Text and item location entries
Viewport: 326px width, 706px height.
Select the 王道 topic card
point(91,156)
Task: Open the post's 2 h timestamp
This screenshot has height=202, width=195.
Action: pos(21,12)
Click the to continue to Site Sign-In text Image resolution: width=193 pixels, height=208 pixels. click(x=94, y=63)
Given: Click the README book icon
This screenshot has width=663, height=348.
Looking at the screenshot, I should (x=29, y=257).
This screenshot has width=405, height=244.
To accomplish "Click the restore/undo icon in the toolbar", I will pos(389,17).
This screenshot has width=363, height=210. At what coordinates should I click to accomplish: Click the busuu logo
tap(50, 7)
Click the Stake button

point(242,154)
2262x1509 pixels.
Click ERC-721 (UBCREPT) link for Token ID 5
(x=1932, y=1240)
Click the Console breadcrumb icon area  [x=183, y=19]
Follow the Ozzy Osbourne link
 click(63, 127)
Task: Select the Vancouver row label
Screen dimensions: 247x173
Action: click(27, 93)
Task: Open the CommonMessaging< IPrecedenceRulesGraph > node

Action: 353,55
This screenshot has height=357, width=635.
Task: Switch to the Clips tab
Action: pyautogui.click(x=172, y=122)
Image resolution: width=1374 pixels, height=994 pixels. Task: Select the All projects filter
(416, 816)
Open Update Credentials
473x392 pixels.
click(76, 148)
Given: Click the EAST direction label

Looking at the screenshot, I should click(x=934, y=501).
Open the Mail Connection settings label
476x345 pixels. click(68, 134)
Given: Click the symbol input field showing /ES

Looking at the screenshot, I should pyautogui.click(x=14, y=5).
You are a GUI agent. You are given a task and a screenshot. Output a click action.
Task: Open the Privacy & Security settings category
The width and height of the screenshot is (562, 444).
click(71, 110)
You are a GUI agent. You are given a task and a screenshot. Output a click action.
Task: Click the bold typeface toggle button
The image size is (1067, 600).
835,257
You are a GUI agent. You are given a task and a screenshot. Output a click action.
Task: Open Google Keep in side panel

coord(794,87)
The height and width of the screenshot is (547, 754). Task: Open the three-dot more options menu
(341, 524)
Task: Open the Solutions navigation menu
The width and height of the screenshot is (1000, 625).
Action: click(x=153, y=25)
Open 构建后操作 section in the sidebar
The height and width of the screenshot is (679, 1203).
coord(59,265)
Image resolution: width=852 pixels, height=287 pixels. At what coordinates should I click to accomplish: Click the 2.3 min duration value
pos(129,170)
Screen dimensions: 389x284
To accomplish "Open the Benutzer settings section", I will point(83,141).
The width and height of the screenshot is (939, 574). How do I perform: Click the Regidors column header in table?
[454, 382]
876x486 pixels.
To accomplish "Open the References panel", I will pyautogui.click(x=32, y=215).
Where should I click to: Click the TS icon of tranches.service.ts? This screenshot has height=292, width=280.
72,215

■ WORK TO BE COMPLETED ■
Rewrite the part of the material that opens with the line containing "Task: Open the Solutions navigation menu" and runs through its end, replacing "sidebar" with "side menu" and keeping everything else the same.

■ RIGHT ANSWER ■
Task: Open the Solutions navigation menu
The width and height of the screenshot is (1000, 625).
Action: click(x=153, y=25)
Open 构建后操作 section in the side menu
The height and width of the screenshot is (679, 1203).
coord(59,265)
Image resolution: width=852 pixels, height=287 pixels. At what coordinates should I click to accomplish: Click the 2.3 min duration value
pos(129,170)
Screen dimensions: 389x284
To accomplish "Open the Benutzer settings section", I will point(83,141).
The width and height of the screenshot is (939, 574). How do I perform: Click the Regidors column header in table?
[454, 382]
876x486 pixels.
To accomplish "Open the References panel", I will pyautogui.click(x=32, y=215).
Where should I click to: Click the TS icon of tranches.service.ts? This screenshot has height=292, width=280.
72,215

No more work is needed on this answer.